Second, in the history of the United States, only eight (8) electors have cast votes for a candidate other than that for whom elector was selected to vote.
Third, several elections awarded the office of president to the person who finished second in the popular vote.
In 1824, Andrew Jackson appealed to a populist sentiment. Four (4) candidates ran from the Democratic-Republican party of Jeffersonian origins. Jackson failed to win a majority of the votes of the electors (99 of 261) after having won the popular vote (approximately 41.4 percent of the votes cast). John Quincy Adams had won 84 electors’ votes and 30.9% of the popular vote. The decision went to the House of Representatives where deals were cut and Adams won. Voters were angry. In the next election, Jackson won easily.

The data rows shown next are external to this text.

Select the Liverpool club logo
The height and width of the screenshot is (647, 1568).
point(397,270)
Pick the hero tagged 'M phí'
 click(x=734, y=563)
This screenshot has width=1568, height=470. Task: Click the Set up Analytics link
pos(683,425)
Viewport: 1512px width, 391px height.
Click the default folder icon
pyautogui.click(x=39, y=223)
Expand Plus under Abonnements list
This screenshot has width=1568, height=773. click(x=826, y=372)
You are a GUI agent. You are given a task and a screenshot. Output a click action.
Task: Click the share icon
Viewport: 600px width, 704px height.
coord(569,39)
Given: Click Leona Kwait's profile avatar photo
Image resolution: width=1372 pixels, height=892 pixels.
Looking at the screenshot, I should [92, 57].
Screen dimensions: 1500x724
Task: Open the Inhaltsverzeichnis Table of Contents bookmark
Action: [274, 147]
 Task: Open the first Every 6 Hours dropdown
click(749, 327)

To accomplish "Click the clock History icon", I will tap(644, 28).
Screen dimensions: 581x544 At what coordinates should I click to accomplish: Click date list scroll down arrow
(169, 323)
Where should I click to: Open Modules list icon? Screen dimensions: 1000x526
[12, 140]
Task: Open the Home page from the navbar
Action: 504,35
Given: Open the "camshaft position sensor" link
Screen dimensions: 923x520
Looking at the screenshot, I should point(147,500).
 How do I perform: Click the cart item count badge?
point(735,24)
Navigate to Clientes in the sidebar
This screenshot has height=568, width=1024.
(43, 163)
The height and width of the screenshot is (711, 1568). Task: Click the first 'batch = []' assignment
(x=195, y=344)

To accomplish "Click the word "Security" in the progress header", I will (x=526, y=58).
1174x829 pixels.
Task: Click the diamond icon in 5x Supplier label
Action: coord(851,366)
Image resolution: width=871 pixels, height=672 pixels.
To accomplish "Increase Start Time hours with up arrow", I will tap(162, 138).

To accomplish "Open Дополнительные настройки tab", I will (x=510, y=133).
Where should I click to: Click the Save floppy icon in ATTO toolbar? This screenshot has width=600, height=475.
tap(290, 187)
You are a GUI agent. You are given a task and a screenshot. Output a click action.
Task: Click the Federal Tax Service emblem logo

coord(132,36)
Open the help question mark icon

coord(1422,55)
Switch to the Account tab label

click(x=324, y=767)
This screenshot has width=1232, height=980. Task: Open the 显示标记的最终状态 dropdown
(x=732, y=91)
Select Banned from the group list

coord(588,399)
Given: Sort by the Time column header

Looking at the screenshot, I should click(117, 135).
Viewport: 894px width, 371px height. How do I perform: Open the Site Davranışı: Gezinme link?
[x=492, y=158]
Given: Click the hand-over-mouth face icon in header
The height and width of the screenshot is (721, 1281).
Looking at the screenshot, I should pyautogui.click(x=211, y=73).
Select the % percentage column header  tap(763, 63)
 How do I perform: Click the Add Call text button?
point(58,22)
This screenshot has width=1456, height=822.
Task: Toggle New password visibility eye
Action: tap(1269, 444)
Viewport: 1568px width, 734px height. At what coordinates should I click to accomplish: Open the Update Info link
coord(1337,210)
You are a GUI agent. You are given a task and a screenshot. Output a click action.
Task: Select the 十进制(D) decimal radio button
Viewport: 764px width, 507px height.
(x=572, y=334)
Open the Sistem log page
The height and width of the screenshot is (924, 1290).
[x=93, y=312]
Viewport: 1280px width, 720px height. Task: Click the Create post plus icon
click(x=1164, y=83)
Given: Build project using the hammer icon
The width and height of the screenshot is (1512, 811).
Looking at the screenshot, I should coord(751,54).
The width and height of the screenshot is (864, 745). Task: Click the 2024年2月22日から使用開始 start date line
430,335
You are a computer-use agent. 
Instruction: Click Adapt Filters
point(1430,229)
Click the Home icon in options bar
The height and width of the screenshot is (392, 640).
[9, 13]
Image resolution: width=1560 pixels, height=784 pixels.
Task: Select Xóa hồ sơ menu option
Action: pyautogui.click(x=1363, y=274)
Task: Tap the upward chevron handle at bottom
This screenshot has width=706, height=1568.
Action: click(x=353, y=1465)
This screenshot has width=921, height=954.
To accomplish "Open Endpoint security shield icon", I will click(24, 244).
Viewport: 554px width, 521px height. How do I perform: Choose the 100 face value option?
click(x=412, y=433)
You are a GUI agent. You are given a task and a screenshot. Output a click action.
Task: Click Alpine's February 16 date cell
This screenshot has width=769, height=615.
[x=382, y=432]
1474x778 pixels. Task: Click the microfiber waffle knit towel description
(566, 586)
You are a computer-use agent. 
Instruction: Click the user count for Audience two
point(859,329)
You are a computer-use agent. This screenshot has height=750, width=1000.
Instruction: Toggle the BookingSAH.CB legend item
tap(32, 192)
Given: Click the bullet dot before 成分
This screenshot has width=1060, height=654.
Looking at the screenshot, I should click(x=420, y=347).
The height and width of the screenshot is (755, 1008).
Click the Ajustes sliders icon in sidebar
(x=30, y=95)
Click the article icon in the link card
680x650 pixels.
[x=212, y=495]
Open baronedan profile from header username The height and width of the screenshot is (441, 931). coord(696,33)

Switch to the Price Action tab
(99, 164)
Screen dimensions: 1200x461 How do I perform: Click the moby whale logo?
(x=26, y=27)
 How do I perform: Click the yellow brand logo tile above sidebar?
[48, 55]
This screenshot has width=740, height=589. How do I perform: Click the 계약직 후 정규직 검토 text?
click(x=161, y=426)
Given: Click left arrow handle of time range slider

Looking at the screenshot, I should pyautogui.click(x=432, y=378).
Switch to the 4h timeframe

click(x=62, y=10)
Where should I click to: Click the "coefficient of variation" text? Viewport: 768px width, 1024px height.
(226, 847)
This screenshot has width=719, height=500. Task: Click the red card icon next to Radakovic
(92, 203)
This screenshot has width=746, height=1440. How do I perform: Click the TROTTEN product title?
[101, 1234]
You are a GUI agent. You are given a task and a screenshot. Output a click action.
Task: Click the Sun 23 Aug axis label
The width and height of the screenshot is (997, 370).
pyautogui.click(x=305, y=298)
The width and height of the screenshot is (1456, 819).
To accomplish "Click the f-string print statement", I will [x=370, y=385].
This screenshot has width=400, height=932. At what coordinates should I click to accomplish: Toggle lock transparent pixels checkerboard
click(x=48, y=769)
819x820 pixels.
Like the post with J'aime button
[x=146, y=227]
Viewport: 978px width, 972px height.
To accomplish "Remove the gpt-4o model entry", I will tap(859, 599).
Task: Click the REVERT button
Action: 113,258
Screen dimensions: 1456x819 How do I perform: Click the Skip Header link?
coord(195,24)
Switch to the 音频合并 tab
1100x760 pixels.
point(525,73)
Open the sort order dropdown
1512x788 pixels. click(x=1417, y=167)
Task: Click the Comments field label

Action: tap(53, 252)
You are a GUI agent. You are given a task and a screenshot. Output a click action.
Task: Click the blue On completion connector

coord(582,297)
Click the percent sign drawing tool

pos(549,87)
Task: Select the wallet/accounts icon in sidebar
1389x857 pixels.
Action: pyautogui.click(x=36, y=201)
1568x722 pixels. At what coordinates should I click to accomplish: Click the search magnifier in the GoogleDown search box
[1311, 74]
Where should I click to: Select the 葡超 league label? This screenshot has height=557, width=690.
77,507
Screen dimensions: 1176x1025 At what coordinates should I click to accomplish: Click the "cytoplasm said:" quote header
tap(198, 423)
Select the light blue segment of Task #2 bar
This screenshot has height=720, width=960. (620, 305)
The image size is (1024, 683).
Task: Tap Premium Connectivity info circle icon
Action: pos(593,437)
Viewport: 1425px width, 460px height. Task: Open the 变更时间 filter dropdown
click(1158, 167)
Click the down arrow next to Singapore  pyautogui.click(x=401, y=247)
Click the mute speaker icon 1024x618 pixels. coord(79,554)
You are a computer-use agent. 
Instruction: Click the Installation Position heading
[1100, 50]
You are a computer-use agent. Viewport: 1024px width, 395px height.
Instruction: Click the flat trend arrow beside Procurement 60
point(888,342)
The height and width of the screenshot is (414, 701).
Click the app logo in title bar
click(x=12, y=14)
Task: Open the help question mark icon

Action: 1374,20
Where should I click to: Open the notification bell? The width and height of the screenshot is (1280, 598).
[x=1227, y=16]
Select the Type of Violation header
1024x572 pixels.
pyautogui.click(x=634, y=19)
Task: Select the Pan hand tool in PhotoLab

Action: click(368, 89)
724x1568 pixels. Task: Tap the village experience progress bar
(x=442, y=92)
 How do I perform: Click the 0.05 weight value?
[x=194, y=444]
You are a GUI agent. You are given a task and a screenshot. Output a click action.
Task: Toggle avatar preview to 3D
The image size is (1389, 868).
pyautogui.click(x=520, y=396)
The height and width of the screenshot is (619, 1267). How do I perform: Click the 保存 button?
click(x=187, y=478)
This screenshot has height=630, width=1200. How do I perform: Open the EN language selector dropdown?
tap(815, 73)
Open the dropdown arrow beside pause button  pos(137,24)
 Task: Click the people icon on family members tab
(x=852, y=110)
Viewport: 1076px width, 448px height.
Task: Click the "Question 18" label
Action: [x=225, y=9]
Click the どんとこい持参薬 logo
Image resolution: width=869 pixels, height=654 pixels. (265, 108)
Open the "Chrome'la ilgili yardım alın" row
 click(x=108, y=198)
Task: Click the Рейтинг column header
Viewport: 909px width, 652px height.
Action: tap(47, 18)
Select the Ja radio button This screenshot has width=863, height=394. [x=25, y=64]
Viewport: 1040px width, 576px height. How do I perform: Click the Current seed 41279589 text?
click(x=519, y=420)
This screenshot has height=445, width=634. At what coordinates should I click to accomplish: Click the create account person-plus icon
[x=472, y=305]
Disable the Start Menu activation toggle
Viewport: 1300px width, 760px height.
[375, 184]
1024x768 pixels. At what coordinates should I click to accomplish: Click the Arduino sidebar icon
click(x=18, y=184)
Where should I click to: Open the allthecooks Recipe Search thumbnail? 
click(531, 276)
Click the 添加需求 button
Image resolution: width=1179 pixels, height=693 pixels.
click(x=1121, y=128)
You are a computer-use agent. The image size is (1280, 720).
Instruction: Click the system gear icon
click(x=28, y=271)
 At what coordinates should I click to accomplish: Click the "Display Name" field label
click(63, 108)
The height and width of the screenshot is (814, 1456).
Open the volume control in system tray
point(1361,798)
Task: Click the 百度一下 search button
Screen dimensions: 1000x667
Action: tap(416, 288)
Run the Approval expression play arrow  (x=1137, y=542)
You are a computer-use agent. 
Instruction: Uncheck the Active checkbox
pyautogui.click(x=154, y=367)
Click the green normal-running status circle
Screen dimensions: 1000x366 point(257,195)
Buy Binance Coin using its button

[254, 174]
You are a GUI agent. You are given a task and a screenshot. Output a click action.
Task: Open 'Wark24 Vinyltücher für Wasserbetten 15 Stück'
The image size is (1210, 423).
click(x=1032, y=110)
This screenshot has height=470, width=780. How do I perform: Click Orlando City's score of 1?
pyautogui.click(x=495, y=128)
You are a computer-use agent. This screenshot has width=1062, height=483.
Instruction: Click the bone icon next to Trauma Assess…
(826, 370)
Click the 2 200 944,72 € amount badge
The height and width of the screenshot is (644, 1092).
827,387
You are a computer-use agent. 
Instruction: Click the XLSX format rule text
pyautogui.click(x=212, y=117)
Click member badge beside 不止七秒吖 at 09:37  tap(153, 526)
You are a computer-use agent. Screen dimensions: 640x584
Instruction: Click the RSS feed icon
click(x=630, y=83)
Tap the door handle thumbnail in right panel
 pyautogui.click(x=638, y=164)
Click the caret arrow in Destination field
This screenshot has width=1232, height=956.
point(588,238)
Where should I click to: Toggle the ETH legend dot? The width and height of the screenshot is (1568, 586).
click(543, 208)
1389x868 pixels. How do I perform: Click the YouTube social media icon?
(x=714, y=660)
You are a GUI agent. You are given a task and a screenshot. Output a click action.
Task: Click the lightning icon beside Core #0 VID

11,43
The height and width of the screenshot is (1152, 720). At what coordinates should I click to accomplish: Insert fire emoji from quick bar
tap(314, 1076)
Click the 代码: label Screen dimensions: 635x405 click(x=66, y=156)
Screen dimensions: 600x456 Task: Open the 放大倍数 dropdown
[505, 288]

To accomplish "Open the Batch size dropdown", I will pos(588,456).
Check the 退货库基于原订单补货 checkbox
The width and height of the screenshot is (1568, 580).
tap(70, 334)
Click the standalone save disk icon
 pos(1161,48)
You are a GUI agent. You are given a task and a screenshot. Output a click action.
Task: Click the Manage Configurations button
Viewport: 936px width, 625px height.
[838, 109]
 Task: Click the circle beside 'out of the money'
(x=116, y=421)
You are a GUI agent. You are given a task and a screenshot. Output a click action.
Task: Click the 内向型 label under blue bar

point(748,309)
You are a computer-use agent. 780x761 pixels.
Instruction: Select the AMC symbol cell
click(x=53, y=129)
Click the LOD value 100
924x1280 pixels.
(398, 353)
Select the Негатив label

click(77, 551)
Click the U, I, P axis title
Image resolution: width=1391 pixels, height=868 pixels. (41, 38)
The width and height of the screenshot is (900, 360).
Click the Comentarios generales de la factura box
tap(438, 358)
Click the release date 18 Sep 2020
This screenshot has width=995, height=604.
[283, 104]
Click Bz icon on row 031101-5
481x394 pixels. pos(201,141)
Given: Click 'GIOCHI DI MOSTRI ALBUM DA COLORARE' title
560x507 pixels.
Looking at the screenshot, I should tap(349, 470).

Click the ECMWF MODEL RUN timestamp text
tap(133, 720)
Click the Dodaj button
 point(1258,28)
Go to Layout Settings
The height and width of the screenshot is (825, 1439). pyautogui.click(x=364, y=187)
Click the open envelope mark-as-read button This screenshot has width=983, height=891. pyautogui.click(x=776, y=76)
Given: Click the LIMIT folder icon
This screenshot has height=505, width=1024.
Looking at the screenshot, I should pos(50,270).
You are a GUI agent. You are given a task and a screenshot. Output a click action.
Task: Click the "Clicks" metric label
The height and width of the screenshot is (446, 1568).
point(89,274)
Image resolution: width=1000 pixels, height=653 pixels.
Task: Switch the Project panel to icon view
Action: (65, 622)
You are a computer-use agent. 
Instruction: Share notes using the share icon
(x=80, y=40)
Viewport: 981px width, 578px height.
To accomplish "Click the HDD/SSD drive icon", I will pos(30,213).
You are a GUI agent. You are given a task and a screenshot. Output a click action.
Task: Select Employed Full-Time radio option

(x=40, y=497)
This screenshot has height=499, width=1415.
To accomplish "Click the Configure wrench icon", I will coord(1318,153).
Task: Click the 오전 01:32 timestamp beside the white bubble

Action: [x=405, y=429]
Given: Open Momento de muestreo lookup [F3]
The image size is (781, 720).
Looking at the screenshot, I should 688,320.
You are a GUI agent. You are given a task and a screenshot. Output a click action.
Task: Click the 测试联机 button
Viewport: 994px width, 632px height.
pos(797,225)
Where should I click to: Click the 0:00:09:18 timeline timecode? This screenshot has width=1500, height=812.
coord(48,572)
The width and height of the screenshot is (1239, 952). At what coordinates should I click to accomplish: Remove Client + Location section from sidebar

In 1876, Rutherford B. Hayes won 47.9 percent of the popular vote. Samuel Tilden won a majority (50.9%) of the popular vote, a difference of a quarter-million.
Votes were disputed in Florida, Louisiana, South Carolina, and Oregon. Deals were cut. Hayes was declared the winner.
In 2000, then-Vice President Al Gore won 48.4% of the popular vote, a margin of half-a-million votes over the 47.9% for George W. Bush.
In 2016 the current occupant of the Oval Office won a majority of the electors, but suffered the greatest loss, by popular vote, of a declared “winner” in our history.
The system of electors is a relic that was based on a compromise of evil. It has been used as a tool to “game” several elections - something definitely not intended by The Framers - the election of 2016 being the most recent. The electors have a duty to vote so as to prevent an individual who would be a tyrant, is a corrupt fool, or a tool of a foreign power, from taking office. We should abandon this structural relic. In the meantime, the electors should fulfill their duty under the Constitution.
There are few requirements in the Constitution for President. A person must: 1) be at least thirty-five (35) years of age; 2) be a native-born citizen of the United States; and 3) have lived the past fourteen (14) years, on a continual basis, in the United States. Within these parameters and only these parameters - is the current occupant of the Oval Office qualified to be President. Otherwise, he meets the criteria The Framers had in mind as a person electors were created to prevent from taking office.
We should abolish the sytem of electors and elect the President by popular vote.